The first argument is that man has no conscience because some men are quite mad, and therefore not particularly conscientious. The second argument is that man has no conscience because some men are more conscientious than others. And the third is that man has no conscience because conscientious men in different countries and quite different circumstances often do very different things. Professor Forel applies these arguments eloquently to the question of human consciences; and I really cannot see why I should not apply them to the question of human noses. Man has no nose because now and then a man has no nose—I believe that Sir William Davenant, the poet, had none. Man has no nose because some noses are longer than others or can smell better than others. Man has no nose because not only are noses of different shapes, but (oh, piercing sword of scepticism!) some men use their noses and find the smell of incense nice, while some use their noses and find it nasty. Science therefore declares that man is normally noseless; and will take this for granted for the next four or five hundred pages, and will treat all the alleged noses of history as the quaint legends of a credulous age.

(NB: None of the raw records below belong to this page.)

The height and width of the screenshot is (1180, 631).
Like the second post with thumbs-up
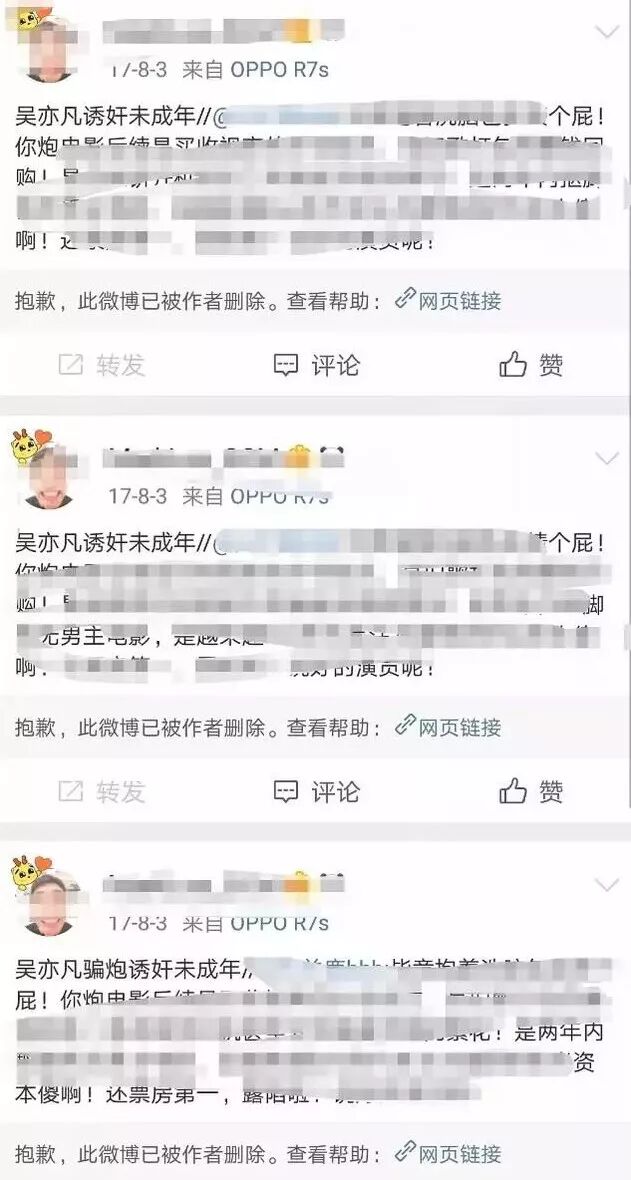[531, 792]
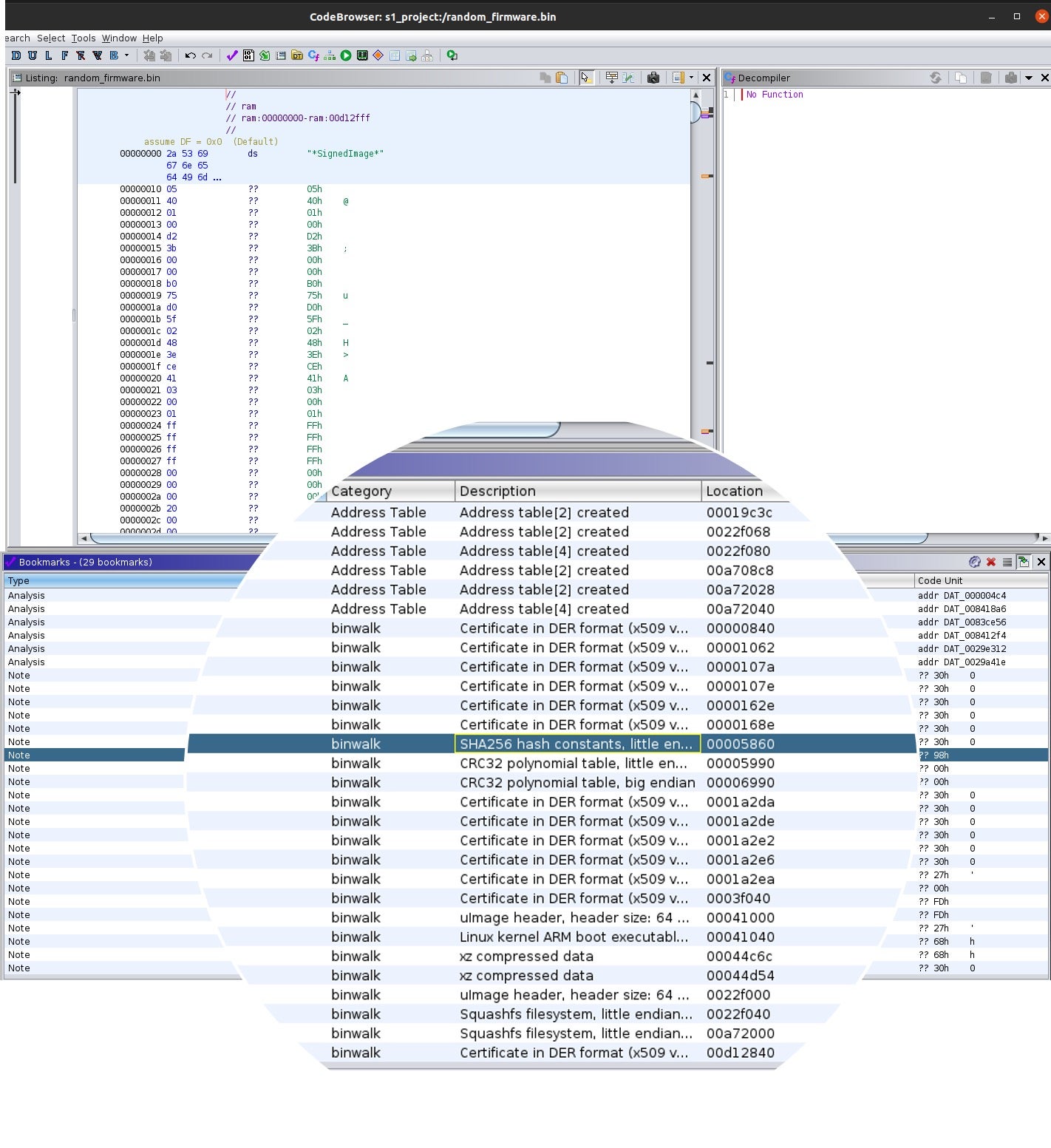
Task: Click the purple checkmark Bookmarks toolbar icon
Action: 232,55
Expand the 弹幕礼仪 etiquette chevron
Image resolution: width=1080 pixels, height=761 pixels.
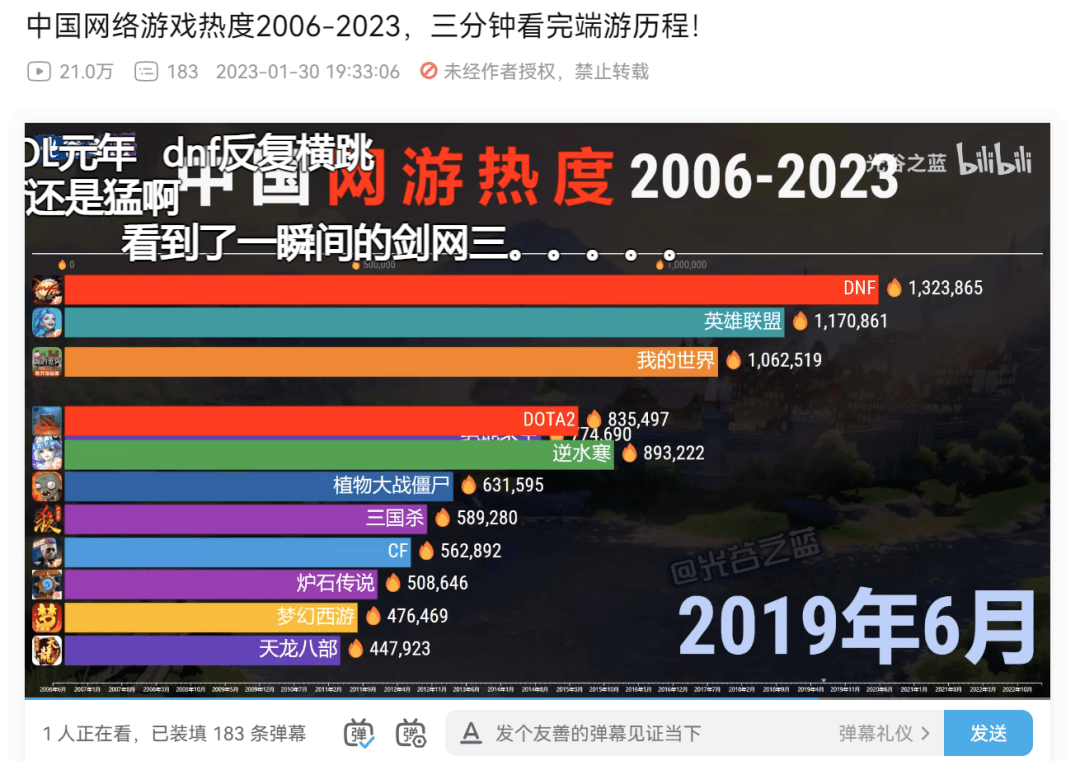(926, 733)
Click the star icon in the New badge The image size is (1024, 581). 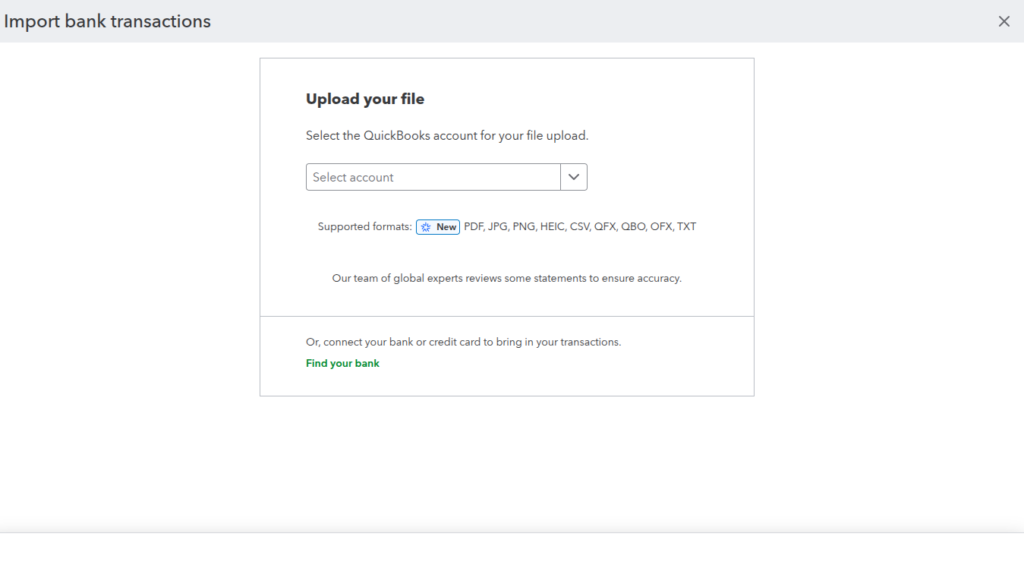[424, 227]
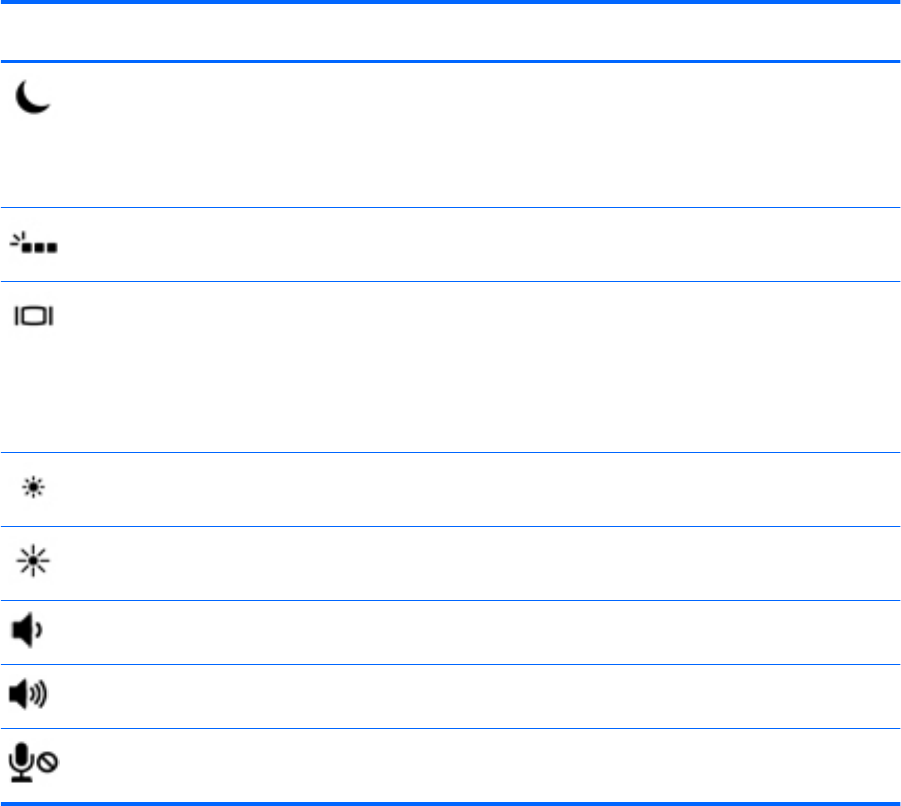
Task: Click divider line between moon and backlight rows
Action: pos(450,207)
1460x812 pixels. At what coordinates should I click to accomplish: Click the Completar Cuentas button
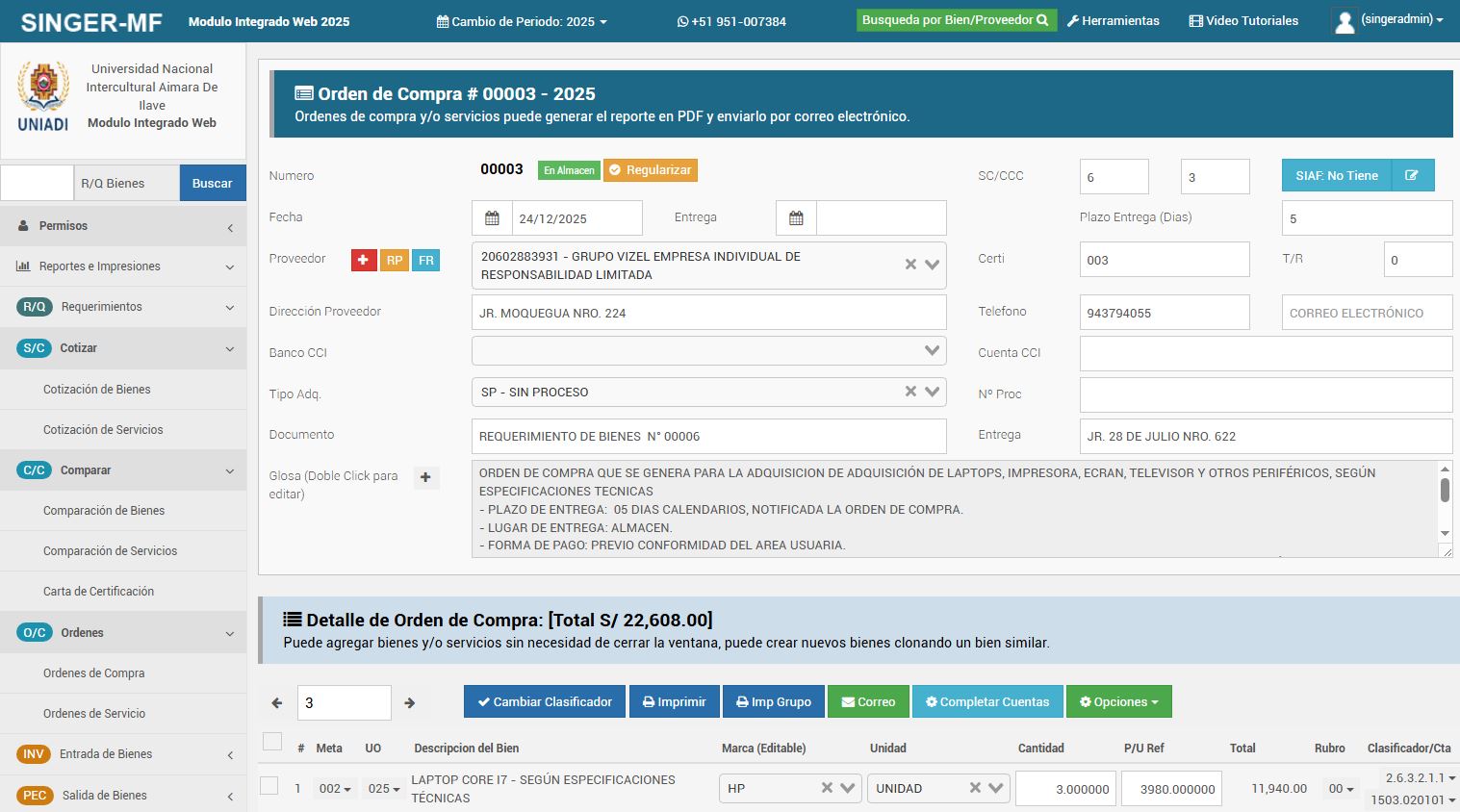[987, 701]
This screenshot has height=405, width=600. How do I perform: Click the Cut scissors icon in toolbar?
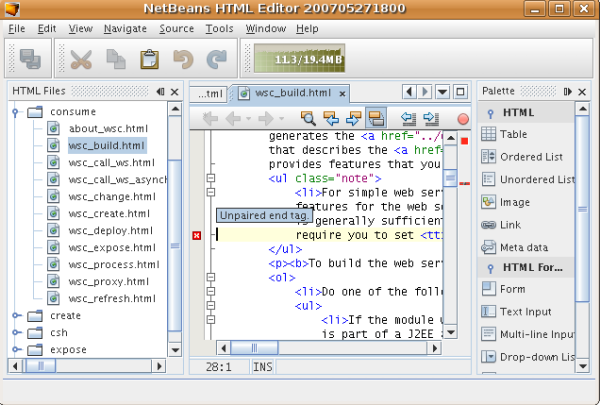[81, 59]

I do not mention these views because they are original, but exactly because they are not. They are only dangerous in Professor Forel’s book because they can be found in a thousand books of our epoch. This writer solemnly asserts that Kant’s idea of an ultimate conscience is a fable because Mohammedans think it wrong to drink wine, while English officers think it right. Really he might just as well say that the instinct of self-preservation is a fable because some people avoid brandy in order to live long, and some people drink brandy in order to save their lives. Does Professor Forel believe that Kant, or anybody else, thought that our consciences gave us direct commands about the details of diet or social etiquette? Did Kant maintain that, when we had reached a certain stage of dinner, a supernatural voice whispered in our ear “Asparagus”; or that the marriage between almonds and raisins was a marriage that was made in heaven? Surely it is plain enough that all these social duties are deduced from primary moral duties—and may be deduced wrong. Conscience does not suggest “asparagus,” but it does suggest amiability, and it is thought by some to be an amiable act to accept asparagus when it is offered to you. Conscience does not respect fish and sherry; but it does respect any innocent ritual that will make men feel alike. Conscience does not tell you not to drink your hock after your port. But it does tell you not to commit suicide; and your mere naturalistic reason tells you that the first act may easily approximate to the second.